Since I dropped VELLUM nicely into that review:); it has recently come to my attention that I have never taken the time to assess what our wine really is to me personally. Nobody until now has asked what I think it tastes like and I cannot believe it has taken this long. I think it takes the right person to ask the right question!

Anyway, in an email to her I wrote this:

"The wine is St-Julien on the nose with fresh but austere red fruit, bramble, espresso grounds (or graphite) and cardamom. It has restrained French oak left to linger as a remote afterthought. The aromas evolve slowly and they make me think about what I am about to taste. The palate ties in with the nose and it is a transition without any surprises. I taste what I smell and the combination is heady. The acid frames the entire mouth and lets the powdery tannins fall gently front to back. The wine is seamless and perfectly balanced from tip to tail; integrating the tannin, acid and alcohol. The length on the finish is very long and comes in waves (going on three minutes now). The wine resembles some of the top estates of St-Julien."

It felt good to finally let it all out!...

These musings are not as easy to express as they seem.
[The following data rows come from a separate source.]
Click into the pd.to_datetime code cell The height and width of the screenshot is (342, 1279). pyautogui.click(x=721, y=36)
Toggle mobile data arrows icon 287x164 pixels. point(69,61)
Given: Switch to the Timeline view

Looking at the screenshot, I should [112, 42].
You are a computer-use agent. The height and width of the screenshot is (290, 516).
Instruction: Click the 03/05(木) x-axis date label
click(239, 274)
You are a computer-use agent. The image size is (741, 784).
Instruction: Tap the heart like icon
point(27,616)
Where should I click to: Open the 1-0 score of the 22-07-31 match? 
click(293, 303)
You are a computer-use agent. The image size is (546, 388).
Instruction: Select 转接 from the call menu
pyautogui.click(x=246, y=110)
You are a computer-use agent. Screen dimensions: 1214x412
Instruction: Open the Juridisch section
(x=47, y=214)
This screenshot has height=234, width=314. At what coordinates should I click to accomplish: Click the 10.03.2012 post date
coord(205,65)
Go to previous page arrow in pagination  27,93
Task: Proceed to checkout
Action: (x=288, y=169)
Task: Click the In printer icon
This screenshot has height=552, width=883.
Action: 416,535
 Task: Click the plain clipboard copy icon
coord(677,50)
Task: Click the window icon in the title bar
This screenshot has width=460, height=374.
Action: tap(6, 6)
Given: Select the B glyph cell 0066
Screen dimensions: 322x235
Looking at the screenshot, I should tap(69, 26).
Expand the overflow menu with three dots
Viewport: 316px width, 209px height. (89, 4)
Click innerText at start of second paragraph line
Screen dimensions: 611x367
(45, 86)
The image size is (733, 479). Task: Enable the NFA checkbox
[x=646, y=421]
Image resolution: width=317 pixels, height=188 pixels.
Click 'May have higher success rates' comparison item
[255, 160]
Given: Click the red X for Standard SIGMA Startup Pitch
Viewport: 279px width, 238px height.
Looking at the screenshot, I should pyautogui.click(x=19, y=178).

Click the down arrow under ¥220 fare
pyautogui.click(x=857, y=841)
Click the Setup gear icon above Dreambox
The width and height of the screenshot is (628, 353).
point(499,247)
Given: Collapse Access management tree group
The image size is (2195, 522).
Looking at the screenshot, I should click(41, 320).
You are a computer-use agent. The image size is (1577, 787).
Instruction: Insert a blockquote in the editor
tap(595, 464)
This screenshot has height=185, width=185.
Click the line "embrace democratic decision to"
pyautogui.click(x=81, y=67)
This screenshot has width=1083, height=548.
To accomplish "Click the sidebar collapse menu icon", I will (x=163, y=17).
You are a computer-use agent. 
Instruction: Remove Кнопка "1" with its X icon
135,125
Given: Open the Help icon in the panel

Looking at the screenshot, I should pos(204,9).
To look at one's creation is to critique oneself and this exercise certainly must be borne with a measured dose of humility! I suppose I only needed some coercion. Again, I want to thank the intriguing fan (from Alabama) who had the wherewithal to ask a simple but well put and well timed question.

Those are always the best.

-Karl Lehmann

As an aside, and to make the title of this BLOG relevant... a simple question that I have been longing to know the answer to: Is there any record that the Romans conducted wine tastings the way we do today?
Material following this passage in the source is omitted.